Midazolam vs. Pentobarbital for Pediatric Sedation
Abstract & Commentary
Source: Moro-Sutherland DM, et al. Comparison of intravenous midazolam with pentobarbital for sedation for head computed tomography imaging. Acad Emerg Med 2000;7: 1370-1375.
These authors sought to determine whether pentobarbital is a more effective sedative than midazolam for young patients undergoing computed tomography (CT) of the head. Children ages 6 months to 6 years were eligible if they required a head CT for any reason, needed intravenous sedation, and had no underlying cardiopulmonary disease. After obtaining parental consent, the children were randomized to receive pentobarbital or midazolam. Pentobarbital was given as a 2.5 mg/kg IV dose followed by two 1.25 mg/kg doses at 1-minute intervals (total dose of 5 mg/kg over 3.5 minutes). Midazolam was given as a 0.1 mg/kg IV dose followed by two 0.05 mg/kg doses. Each midazolam dose was given over 2 minutes and was followed by a 2-minute wait (total dose of 0.2 mg/kg over 10 minutes). The authors found it impossible to blind the staff to the medication being administered.

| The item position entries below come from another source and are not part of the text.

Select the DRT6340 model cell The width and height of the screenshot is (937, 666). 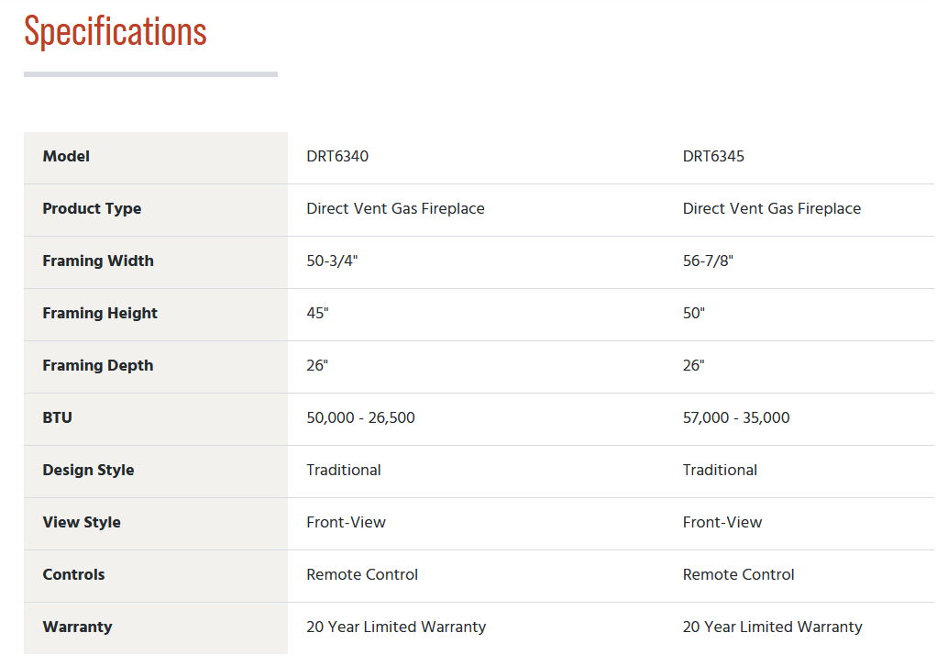coord(337,157)
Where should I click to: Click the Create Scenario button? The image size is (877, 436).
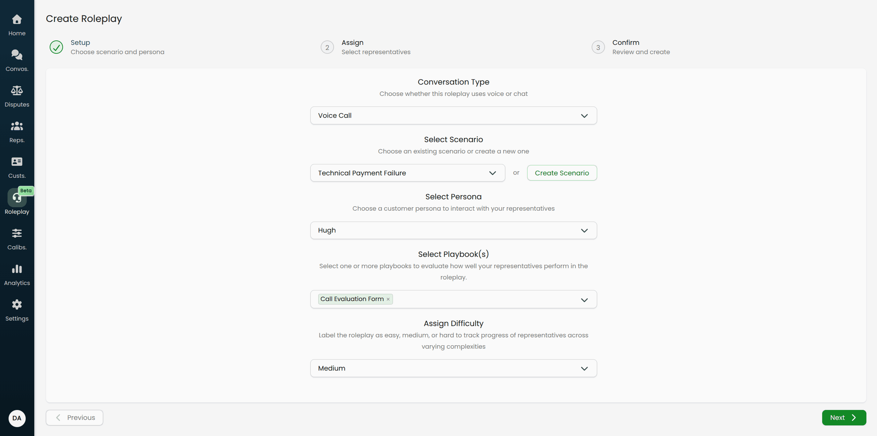[561, 173]
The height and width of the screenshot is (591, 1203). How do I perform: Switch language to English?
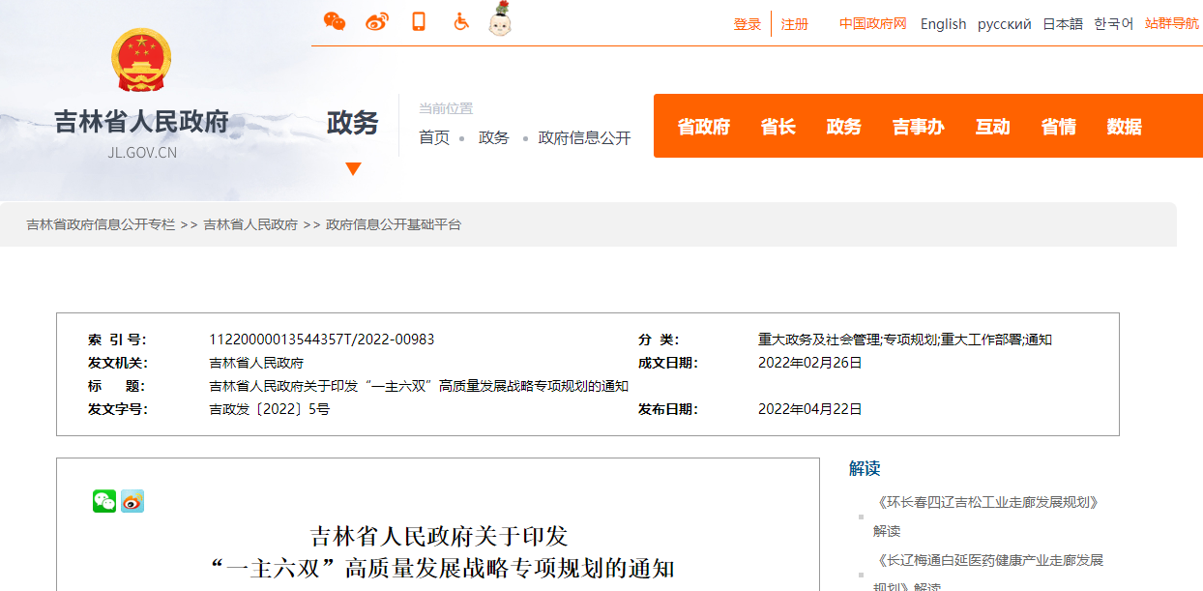943,24
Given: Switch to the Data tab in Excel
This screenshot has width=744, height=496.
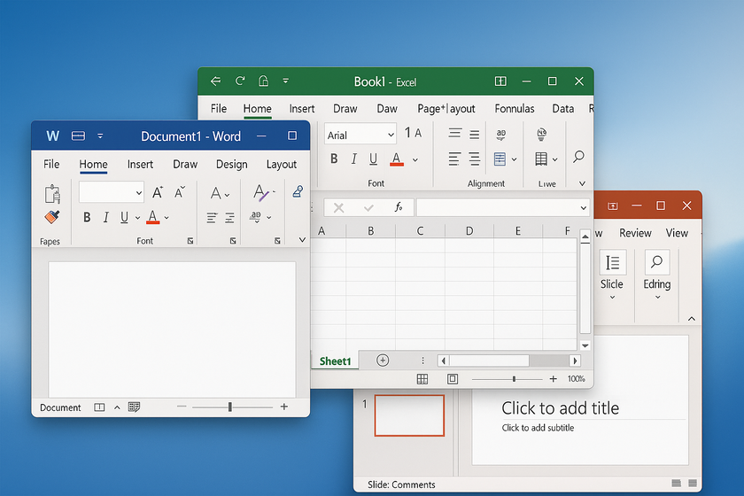Looking at the screenshot, I should point(563,109).
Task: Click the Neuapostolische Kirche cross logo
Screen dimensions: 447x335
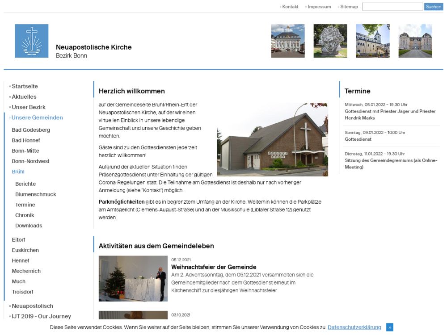Action: 31,41
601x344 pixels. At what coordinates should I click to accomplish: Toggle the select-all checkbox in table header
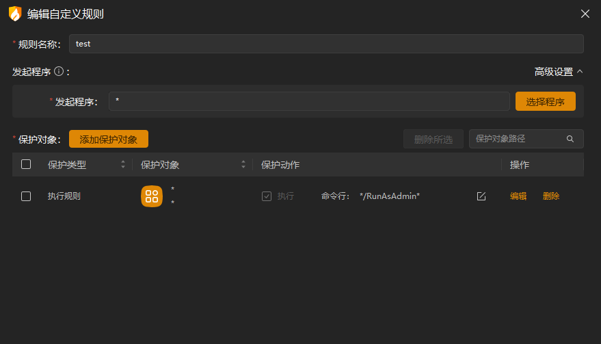coord(26,164)
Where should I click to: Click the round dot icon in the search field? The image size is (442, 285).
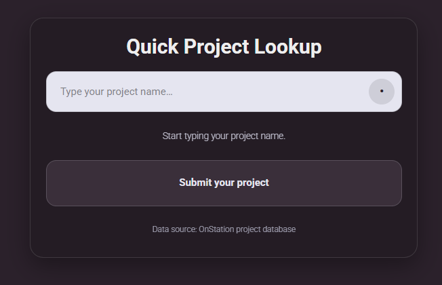(382, 92)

The primary end point of the study was the quality of sedation, which was judged to be "good" if the patient was sedated and the CT completed; "adequate" if the patient was not sedated but the study completed; and "poor" or "unsuccessful" if the study was non-diagnostic or was not performed because of poor sedation.
Fifty-five subjects were enrolled over 2.5 years. In the pentobarbital group, 28 of 29 patients had good sedation and were successfully scanned. In the midazolam group, three of 26 had good sedation and another two had adequate sedation. Most of the subjects in the midazolam group subsequently were given pentobarbital to allow completion of the CT. There were no serious adverse events in either group; however, four patients receiving pentobarbital had mild oxygen desaturation. Because so few patients receiving midazolam had successful scans, the authors presented no formal analyses of the differences between the groups, and concluded that IV pentobarbital is more effective than IV midazolam in sedating young children for head CT.
Comment by David J. Karras, MD, FAAEM, FACEP
The authors attempted to perform a carefully controlled study of two sedative agents for young children. Unfortunately, major limitations of this study’s design leave the question unsettled. The study was unblinded, introducing the possibility of observer bias, and data collection was performed by staff who were aware of which drug was being administered. Secondly, midazolam was administered over a much longer period of time than was pentobarbital. The most important concern, however, is that the total dose of midazolam (0.2 mg/kg) was on the low end of the therapeutic range for achieving sedation in young children. The manufacturer’s current recommendation is that a total midazolam dose of 0.6 mg/kg (given in 0.05-0.1 mg/kg increments) may be necessary to achieve procedural sedation in this age group. These limitations detract significantly from what appears to be a fairly straightforward study, making it difficult to accept the authors’ conclusions regarding any advantages of pentobarbital over midazolam for pediatric sedation.